Yep. I actually remember seeing a function in freespace.c in CVS history
to do partial updates, but it was removed at some point because it
wasn't needed.
>> One brilliant idea I had, is a binary heap/tree kind of structure, where
>> each heap page is represented by one leaf node.
>
> I'm worried about a couple of things here:
>
> * Loss of concurrency in access to the FSM itself, due to updates having
> to change large amounts of interrelated entries, and due to all
> processes always wanting to touch the root first.
When searching for free space, we start from the top, and go down from
there. We only need to take a shared lock on the (page that contains)
the upper nodes, so that shouldn't become a bottleneck.
When we update a node, we can stop propagating the change upwards as
soon as we hit a node where the other child has less space than the
current node. For example:
5 5 3 4 5 3
4 3 2 5 2 3
To update the first leaf node from 4 to 2, we need to update it's parent
to 3. But we don't need to update it's parent (5), and we can stop at
that point without accessing the root.
We probably want to mark new pages as full, as Hannu suggested, to avoid
repeatedly updating the FSM during bulk loads.
Given that the current FSM is protected by a single lock, shared by all
relations, and always taken in exclusive mode, I'm not too worried. I'm
not sure how long an FSM page needs to be locked in my scheme compared
to the current FSM, but at least there will be a separate FSM for each
relation. I do want to beat the current FSM in terms of scalability,
though, I think I've seen FreeSpaceLock become contented on some tests.
As a little optimization, we could optimistically start from somewhere
else than the top node when searching for free space. Perhaps from the
top of the FSM page that contained our previous rd_targetblock. I don't
think we need to, though.
> * Loss of concurrency in subsequent heap updates. The current FSM gets
> one thing right: if different backends ask for space, they will (if at
> all possible) be given different heap pages to insert into, and
> therefore will not suffer page-level contention while they do their
> insertions. I don't see what you'll do to ensure a comparable behavior
> with this structure.
Whenever we have a choice to traverse to either left or right child
because there's heap pages with enough free space on both sides, we can
randomize that decision to achieve the spreading.

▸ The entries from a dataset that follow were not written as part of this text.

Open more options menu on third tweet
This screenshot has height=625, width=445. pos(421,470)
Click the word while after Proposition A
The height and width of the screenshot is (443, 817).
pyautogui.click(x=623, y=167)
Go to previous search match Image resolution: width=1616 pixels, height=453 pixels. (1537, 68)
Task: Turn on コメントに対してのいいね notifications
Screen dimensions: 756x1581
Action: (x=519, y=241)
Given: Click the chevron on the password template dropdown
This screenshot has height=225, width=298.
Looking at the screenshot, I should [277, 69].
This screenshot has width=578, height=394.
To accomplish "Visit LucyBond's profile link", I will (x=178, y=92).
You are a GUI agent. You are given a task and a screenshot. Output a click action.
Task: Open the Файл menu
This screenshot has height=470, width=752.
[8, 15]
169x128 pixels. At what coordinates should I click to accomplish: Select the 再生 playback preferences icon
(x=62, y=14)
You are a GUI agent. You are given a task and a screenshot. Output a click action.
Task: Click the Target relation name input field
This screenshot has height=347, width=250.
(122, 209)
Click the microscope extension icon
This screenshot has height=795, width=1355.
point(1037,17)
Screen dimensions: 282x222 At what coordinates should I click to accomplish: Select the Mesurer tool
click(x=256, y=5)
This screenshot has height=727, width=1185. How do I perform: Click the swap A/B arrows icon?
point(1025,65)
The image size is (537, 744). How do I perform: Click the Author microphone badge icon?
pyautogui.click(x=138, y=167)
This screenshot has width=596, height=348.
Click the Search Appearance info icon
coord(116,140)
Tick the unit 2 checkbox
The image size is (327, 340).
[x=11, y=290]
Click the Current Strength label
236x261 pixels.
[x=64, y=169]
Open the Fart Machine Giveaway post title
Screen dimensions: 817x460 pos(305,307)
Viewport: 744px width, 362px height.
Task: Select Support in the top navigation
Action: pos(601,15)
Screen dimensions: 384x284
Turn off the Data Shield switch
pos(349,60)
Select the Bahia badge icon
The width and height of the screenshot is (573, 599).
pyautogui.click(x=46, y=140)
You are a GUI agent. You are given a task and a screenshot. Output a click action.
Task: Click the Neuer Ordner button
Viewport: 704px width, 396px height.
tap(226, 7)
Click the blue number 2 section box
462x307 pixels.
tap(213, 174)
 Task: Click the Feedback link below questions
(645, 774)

This actually brings up another nice property this data structure has:
instead of randomizing, we can choose the child node that's "closer" to
some specific heap page. That can be used to keep an updated tuple
version close to the old version, or to maintain cluster order. That's a
goal that's at least somewhat at odds with the goal of spreading the
inserts, of course, but the data structure has the flexibility, which is
nice.
-- Heikki Linnakangas EnterpriseDB http://www.enterprisedb.com
On Wed, 2008-04-09 at 21:09 +0300, Heikki Linnakangas wrote: > Hannu Krosing wrote: > > Saving 1 byte is an atomic op > > Unfortunately, it's not. Most if not all modern CPUs will perform one > byte modification as "load word" + "modify word" + "save word". Hmm, maybe we I should change my design to modify page free info and its parent together ? or what is word ? 2 bytes ? 4 bytes ? even 8 bytes ? ------------ Hannu
About the FSM : Would it be possible to add a flag marking pages where all tuples are visible to all transactions ? (kinda like frozen I think)This could be useful to implement index-only scans, for count(),or to quickly skip rows when OFFSET is used, or to use only the index when the selected columns are all in the index. Of course if the page is flagged as "may contain updated tuples", then it would have to look in the heap. But, for tables that are not randomly updated (for instance tables that are mostly appended to, like forum posts, or logs, or the huge archive table, etc) it could save a lot of heap lookups and IO.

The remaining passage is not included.